Pessimists fear protracted weakness in the US housing market will translate into a recession; optimists hope the US can mirror the UK in 2005 and achieve a soft-landing. Either way, global growth may be in for a trickier period.
In such circumstances, it is comforting that the sector's markets are on undemanding valuations. Equities are trading on a 12-month forward P/E ratio of just 12 times, which seems attractive both in absolute terms and against historic averages.
Further support comes from corporate activity. Corporate borrowing costs may not be as cheap as previously but they are still low. This is evidenced by the number of cash bids from both private equity groups and companies seeking to arbitrage the differential between earnings yields and borrowing costs.

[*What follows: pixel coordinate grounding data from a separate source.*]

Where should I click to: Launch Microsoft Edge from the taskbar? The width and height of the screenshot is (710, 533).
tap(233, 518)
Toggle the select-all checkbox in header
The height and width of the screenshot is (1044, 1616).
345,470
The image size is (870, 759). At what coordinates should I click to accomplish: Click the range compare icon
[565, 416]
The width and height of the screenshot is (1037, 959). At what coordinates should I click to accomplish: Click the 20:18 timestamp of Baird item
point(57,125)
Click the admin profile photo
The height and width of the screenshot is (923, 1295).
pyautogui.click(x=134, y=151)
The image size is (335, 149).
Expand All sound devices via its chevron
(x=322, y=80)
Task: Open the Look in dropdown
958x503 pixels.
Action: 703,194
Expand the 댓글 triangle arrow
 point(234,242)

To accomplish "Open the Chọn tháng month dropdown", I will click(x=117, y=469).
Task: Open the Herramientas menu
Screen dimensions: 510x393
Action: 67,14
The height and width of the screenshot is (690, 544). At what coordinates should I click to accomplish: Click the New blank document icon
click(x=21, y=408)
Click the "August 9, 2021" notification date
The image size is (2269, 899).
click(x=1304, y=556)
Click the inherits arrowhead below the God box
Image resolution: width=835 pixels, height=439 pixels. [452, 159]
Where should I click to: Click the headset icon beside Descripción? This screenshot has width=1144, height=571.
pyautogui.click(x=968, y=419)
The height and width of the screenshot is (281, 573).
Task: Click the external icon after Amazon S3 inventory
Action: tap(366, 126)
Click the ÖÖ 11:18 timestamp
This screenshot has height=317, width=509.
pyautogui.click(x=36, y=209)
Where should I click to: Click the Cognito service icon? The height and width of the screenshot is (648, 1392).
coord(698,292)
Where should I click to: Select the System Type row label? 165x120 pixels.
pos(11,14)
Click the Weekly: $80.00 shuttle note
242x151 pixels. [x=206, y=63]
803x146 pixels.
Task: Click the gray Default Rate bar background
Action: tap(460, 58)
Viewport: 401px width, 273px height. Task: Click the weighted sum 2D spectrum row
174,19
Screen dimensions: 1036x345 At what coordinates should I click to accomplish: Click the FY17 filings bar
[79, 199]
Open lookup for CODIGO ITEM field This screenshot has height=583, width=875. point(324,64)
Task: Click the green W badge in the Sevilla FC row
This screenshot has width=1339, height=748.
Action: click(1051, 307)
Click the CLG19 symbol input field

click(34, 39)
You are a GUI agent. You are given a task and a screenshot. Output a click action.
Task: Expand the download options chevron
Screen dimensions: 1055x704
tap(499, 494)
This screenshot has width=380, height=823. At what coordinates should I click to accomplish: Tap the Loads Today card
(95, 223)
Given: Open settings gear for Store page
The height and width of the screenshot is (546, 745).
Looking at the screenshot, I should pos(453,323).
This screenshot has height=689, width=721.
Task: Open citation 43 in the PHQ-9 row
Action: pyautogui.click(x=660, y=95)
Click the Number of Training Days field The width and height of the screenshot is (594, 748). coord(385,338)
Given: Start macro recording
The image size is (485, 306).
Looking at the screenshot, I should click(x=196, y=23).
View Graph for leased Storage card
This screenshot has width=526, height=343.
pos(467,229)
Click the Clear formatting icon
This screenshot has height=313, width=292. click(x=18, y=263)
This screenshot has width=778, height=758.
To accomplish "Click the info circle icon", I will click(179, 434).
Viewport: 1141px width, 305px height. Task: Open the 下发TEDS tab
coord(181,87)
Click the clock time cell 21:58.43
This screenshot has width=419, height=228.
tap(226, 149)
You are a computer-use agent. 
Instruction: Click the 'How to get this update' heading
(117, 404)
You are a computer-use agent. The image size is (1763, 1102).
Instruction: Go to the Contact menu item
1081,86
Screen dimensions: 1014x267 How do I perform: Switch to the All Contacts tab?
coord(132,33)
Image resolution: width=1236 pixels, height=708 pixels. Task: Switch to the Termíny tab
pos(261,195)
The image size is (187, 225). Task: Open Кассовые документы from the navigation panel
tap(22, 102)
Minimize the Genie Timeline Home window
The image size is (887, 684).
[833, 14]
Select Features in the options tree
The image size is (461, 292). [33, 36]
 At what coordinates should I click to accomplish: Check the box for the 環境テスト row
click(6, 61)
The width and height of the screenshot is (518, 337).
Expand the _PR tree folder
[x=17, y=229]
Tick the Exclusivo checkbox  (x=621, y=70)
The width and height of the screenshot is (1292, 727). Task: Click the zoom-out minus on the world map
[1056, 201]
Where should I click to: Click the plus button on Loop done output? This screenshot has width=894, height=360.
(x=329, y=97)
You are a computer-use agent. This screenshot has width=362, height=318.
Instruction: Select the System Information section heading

Corporate activity continues apace, with the Italian banking sector acting as a showcase. There have been several cross-border deals, both predator (Unicredito) and prey (Antonveneta) while the proposed Sanpaulo IMI and Banca Intesa tie-up marks the latest attempt to scale up to meet the challenges of globalisation.
While globalisation is forcing competitiveness on Europe ex UK companies, so shareholders agitating for change is encouraging boards to be more efficient. In the second quarter of 2006, firms in the region returned €30bn of capital to shareholders and capital expenditure has been more restrained as they conserve cashflow rather than over invest.
Such self-help is welcome news because the domestic economic environment is still challenging. German business confidence may be near a 15-year high but the recent pick-up in consumer confidence remains fragile.
The ECB is likely to be mindful that an aggressive interest rate policy risks pushing up the value of the euro and undermining the competitiveness of the region's exports at a time when demand from the US may begin to soften.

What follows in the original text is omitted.